## Text extract:
Please wrap the comment better, and avoid evaluating .end() every time  
through the loop.

            if (OldDecl == PrevDecl) {
              // Remove the name binding for the previous
+            // declaration.
+	    //	    if (cast<ScopedDecl>(PrevDecl)->getLexicalDeclContext()  
== CurContext) {
+	    if (S->isDeclScope(PrevDecl)) {

commented out code.

+	  // Add this declaration
+	  if (getLangOptions().CPlusPlus)
+	    CurContext->addDecl(Context, NewFD, false);

+	  // In C++, check default arguments now that we have merged decls.
+	  if (getLangOptions().CPlusPlus)
+	    CheckCXXDefaultArguments(NewFD);

should these be merged into one "if"?

    const RecordType *BaseRecord = Base->getType()->getAsRecordType();
+  DeclContext::lookup_const_result Lookup
+    = cast<CXXRecordType>(BaseRecord)->getDecl()->lookup(Context,  
OpName);

This will go away when C and C++ use the same lookup for struct  
fields, right?

+DeclContext::lookup_result
+DeclContext::lookup(ASTContext &Context, DeclarationName Name) {
..
+    }
+  } else {

How about "return Result" at the end of the "if".  This lets you  
unnest the 'else' clause.

+DeclContext::lookup_iterator
+DeclContext::insert(ASTContext &Context, NamedDecl *D) {
+  DeclContext *PrimaryContext = getPrimaryContext(Context);
+  if (PrimaryContext != this)

## Data provided:

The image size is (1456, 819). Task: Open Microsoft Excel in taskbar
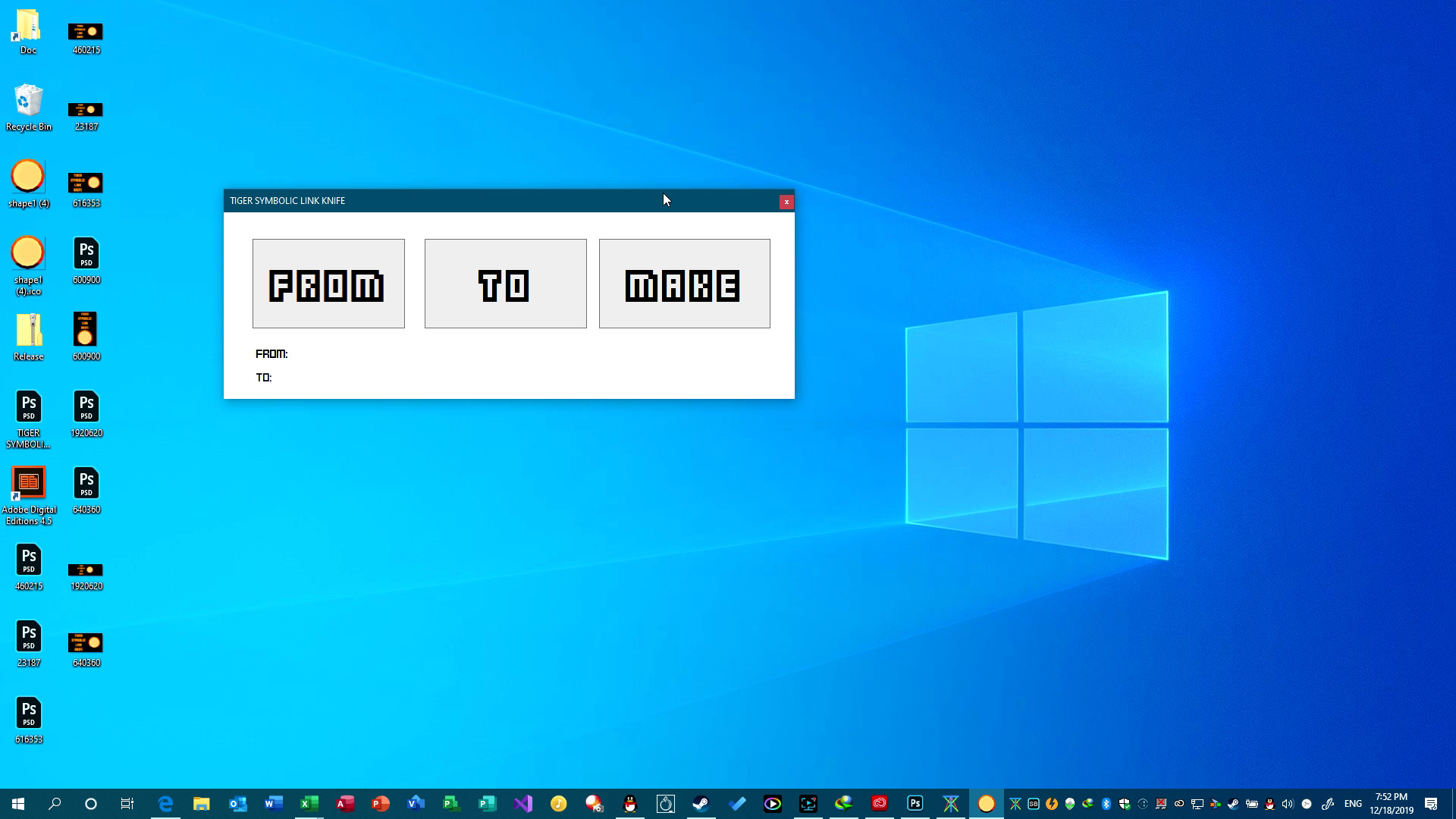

## Given task A:
In the code review, what are all the remarks the reviewer writes in plain prose, outside the quoted code?
## Given task B:
Transcribe the part of the code review that begins at the words "if (OldDecl == PrevDecl)" and stops after "commented out code.".

## Correct output A:
1. Please wrap the comment better, and avoid evaluating .end() every time through the loop.
2. commented out code.
3. should these be merged into one "if"?
4. This will go away when C and C++ use the same lookup for struct fields, right?
5. How about "return Result" at the end of the "if". This lets you unnest the 'else' clause.

## Correct output B:
if (OldDecl == PrevDecl) {
              // Remove the name binding for the previous
+            // declaration.
+	    //	    if (cast<ScopedDecl>(PrevDecl)->getLexicalDeclContext()  
== CurContext) {
+	    if (S->isDeclScope(PrevDecl)) {

commented out code.